D’après l’administration Tshisekedi, les mécanismes régionaux et internationaux existants visant à lutter contre l’exploitation illégale des ressources naturelles sont « fragmentés, hétérogènes et insuffisamment coordonnés », ce qui en limite l’efficacité. Parmi ces mécanismes figurent le Processus de Kimberley , l’Initiative pour la transparence des industries extractives (ITIE) et le Guide sur le devoir de diligence pour des chaînes d’approvisionnement responsables publié par l’Organisation de coopération et de développement économiques (OCDE).
La note conceptuelle invite donc les participants à la réunion de lundi à examiner les réussites et les limites de l’approche actuelle ainsi que la valeur ajoutée d’un cadre plus cohérent.
Par le biais de cette réunion, la RDC souhaite faciliter une réflexion plus large sur ces enjeux et explorer les moyens d’élaborer un cadre normatif plus harmonisé afin d’améliorer la gouvernance des ressources naturelles et de promouvoir la paix et la sécurité tout en favorisant un développement équitable et durable.

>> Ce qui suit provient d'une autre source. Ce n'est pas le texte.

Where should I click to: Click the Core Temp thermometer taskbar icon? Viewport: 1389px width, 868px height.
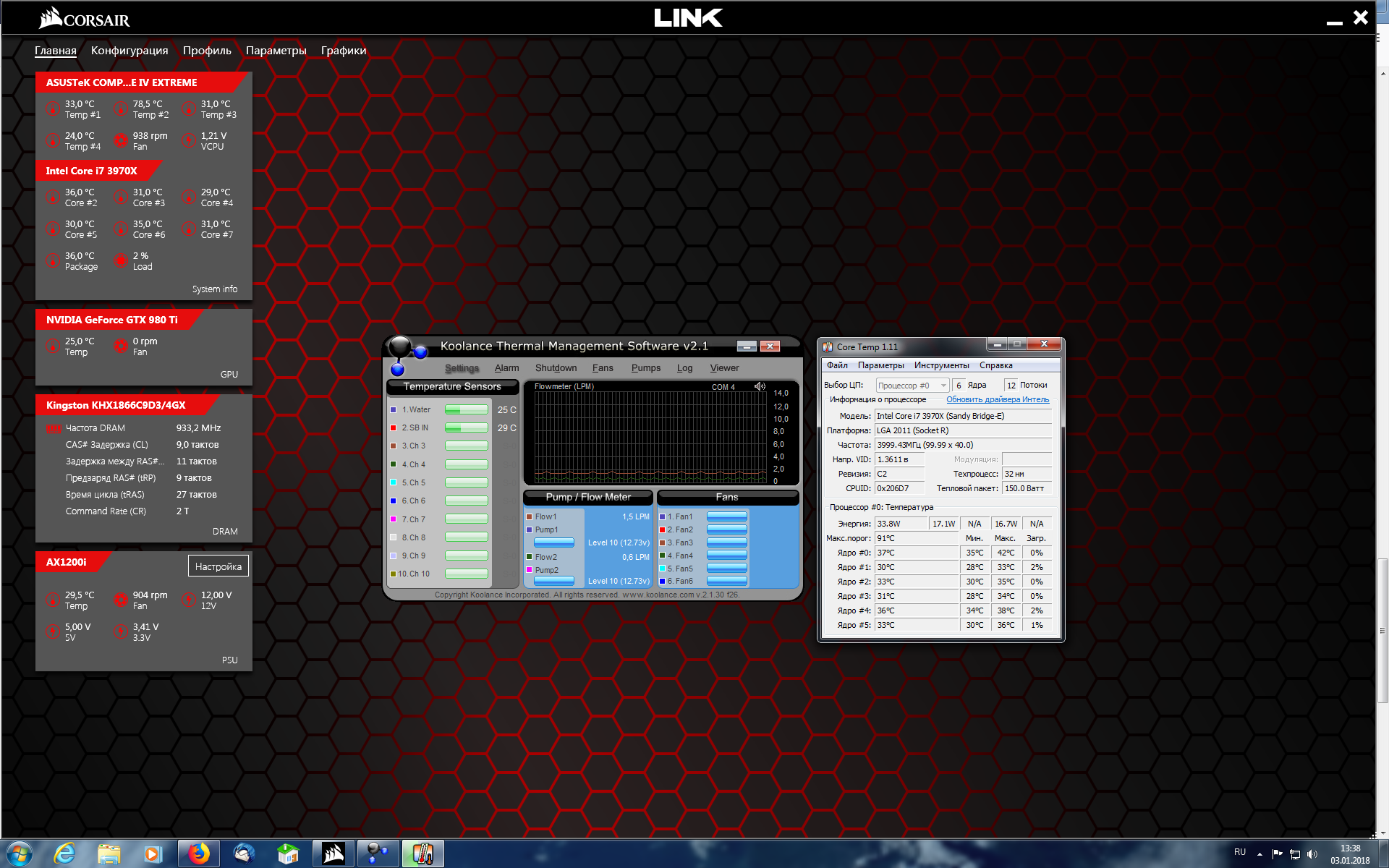click(422, 854)
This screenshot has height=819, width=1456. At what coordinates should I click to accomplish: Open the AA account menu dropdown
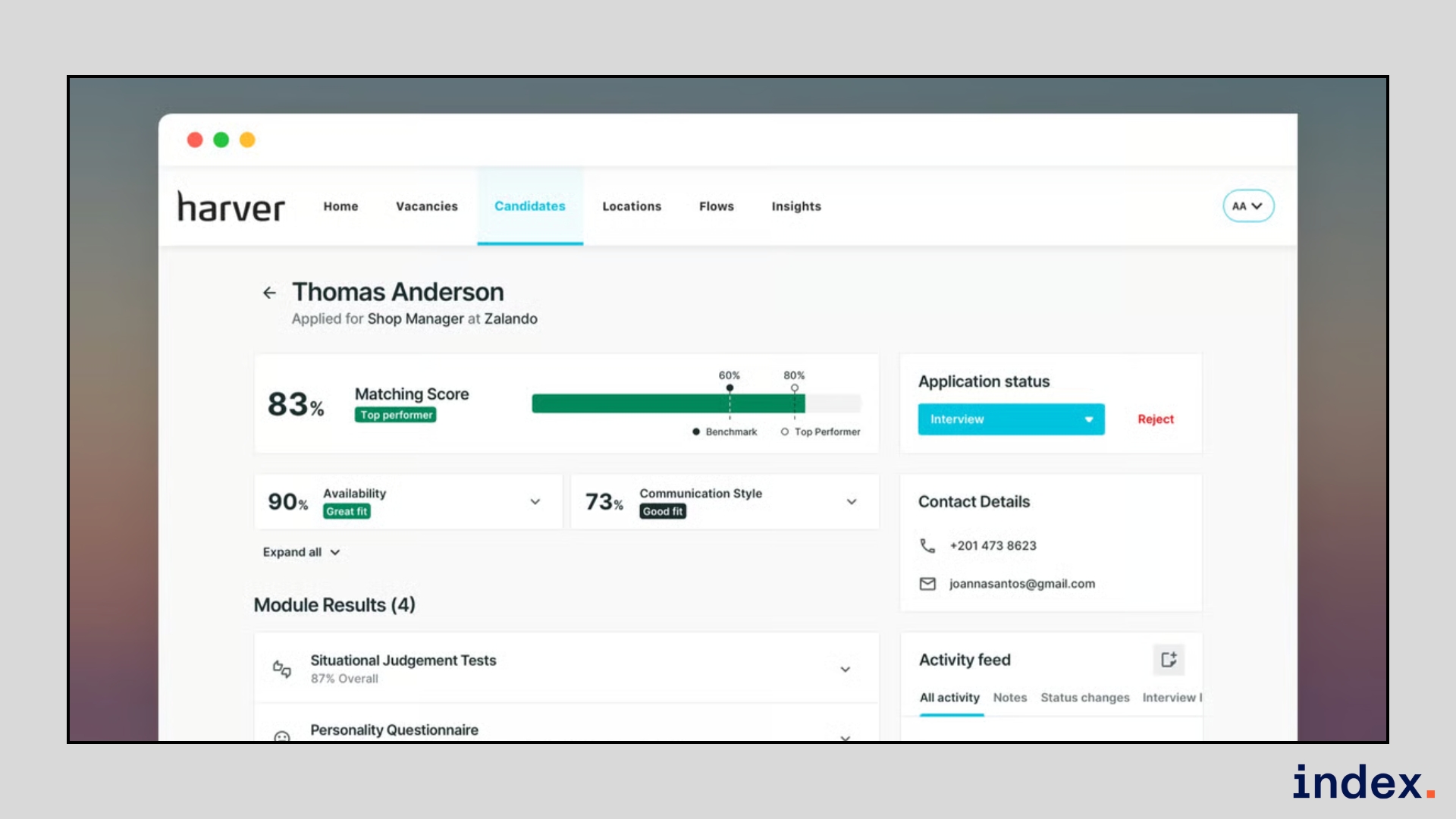click(x=1247, y=206)
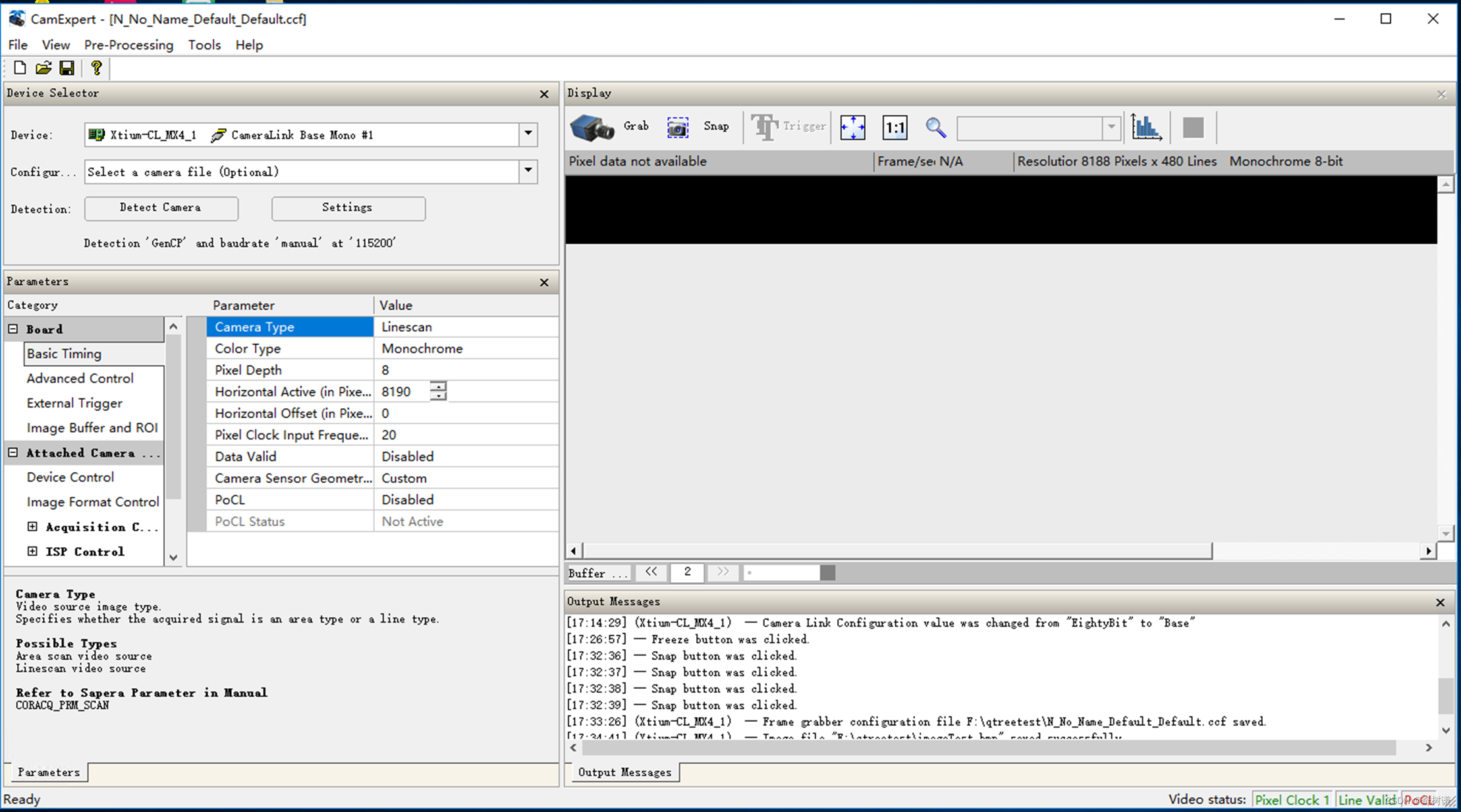Viewport: 1461px width, 812px height.
Task: Open the Pre-Processing menu
Action: coord(128,45)
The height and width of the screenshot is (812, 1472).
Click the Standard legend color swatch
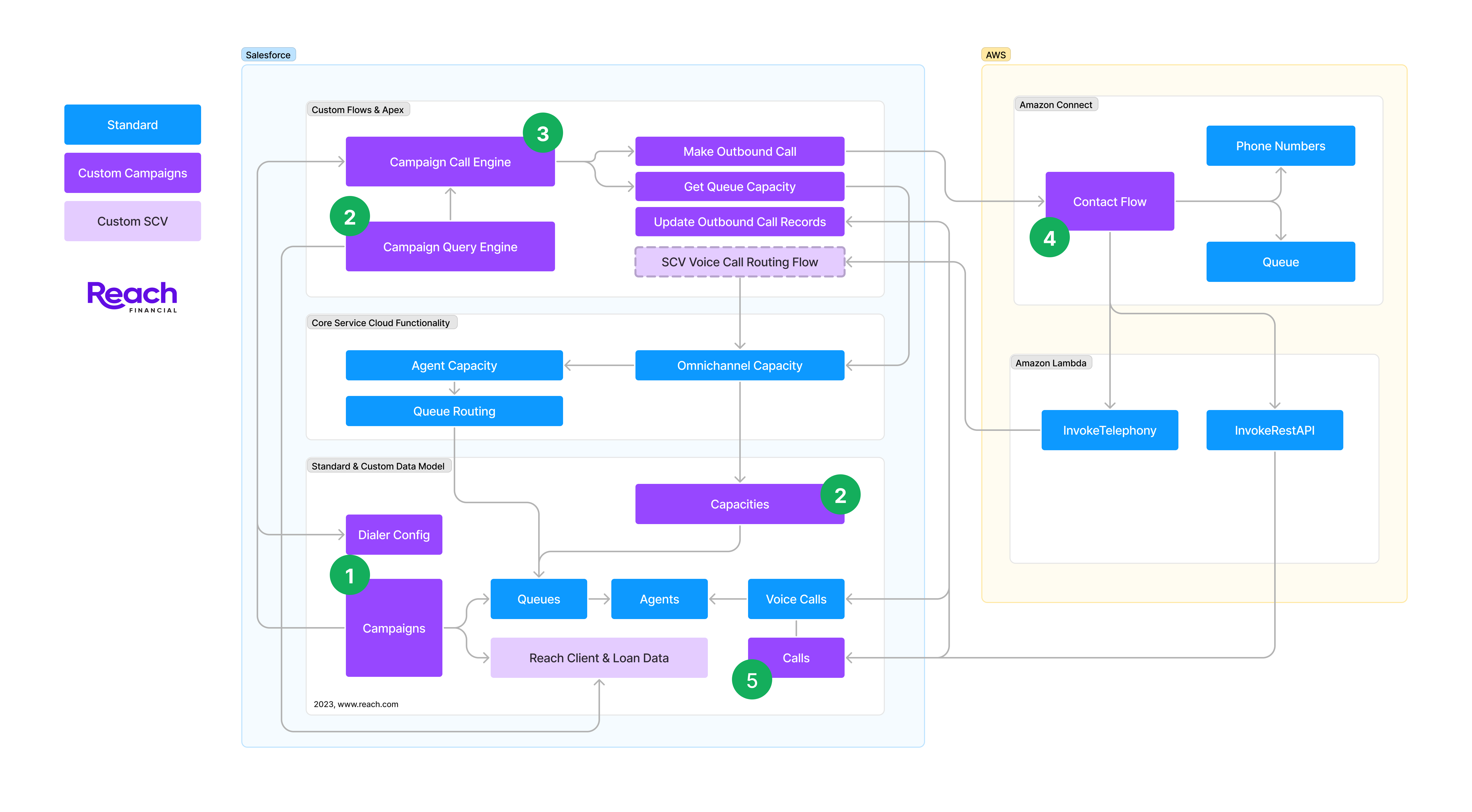(132, 124)
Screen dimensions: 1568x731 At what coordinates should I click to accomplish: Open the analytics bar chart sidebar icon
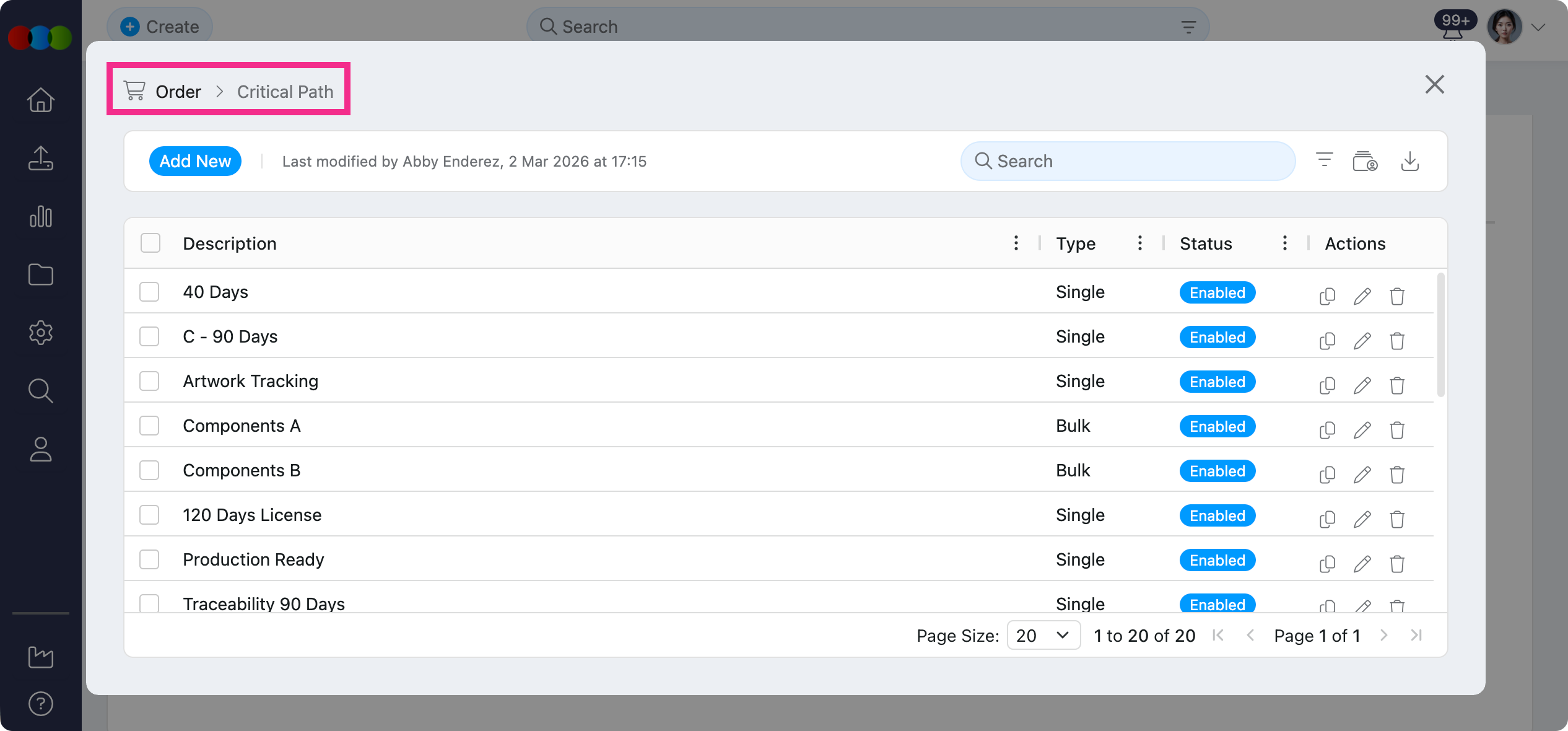pos(41,217)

L’un des objectifs de la réunion est d‘« évaluer la faisabilité politique et opérationnelle » d’un tel cadre et de « proposer des pistes concrètes » à cette fin, notamment par le biais d’un débat thématique ou d’une résolution. Ainsi, les discussions de lundi devraient alimenter le débat public de haut niveau sur les ressources naturelles que Félix Tshisekedi présidera le 22 juillet.